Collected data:
------------------------------------------------------------------------
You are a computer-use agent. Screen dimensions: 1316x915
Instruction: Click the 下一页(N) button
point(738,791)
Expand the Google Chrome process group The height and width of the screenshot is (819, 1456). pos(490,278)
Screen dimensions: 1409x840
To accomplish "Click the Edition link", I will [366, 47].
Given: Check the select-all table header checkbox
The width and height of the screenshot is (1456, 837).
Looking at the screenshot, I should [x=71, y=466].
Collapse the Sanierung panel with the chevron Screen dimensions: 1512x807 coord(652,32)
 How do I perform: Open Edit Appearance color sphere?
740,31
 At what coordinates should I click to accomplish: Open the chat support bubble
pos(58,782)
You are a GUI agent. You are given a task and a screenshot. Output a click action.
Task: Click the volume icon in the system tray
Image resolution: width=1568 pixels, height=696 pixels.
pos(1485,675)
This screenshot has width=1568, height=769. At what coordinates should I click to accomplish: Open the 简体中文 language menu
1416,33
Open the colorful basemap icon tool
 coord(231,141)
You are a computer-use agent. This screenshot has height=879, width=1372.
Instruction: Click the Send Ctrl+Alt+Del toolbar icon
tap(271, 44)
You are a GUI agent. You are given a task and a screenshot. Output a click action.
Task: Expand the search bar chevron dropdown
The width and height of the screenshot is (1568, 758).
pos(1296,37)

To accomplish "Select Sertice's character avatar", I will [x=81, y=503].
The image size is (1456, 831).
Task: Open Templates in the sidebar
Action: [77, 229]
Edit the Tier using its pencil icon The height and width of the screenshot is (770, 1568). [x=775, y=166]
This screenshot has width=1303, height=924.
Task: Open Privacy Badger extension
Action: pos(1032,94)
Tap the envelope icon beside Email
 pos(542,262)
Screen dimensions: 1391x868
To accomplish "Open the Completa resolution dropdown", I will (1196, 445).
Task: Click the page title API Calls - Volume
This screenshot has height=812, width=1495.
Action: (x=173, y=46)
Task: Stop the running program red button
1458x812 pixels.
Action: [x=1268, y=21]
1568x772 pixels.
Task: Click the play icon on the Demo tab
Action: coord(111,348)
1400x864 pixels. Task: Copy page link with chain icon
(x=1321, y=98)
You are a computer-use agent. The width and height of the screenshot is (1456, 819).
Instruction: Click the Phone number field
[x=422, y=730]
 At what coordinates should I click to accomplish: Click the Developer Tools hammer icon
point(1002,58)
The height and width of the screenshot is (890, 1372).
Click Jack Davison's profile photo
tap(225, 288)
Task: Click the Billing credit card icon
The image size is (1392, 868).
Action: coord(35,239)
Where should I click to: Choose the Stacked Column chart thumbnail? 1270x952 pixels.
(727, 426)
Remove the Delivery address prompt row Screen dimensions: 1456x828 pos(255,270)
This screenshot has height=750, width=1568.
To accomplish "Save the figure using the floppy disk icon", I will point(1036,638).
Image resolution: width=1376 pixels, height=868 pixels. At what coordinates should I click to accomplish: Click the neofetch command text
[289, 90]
------------------------------------------------------------------------
What the task asks. Your answer should consist solely of the lines above from the line with "Instruction: Click the 下一页(N) button" to the line with "Given: Check the", both included, reproduced exactly.

Solution to the exercise.
Instruction: Click the 下一页(N) button
point(738,791)
Expand the Google Chrome process group The height and width of the screenshot is (819, 1456). pos(490,278)
Screen dimensions: 1409x840
To accomplish "Click the Edition link", I will [366, 47].
Given: Check the select-all table header checkbox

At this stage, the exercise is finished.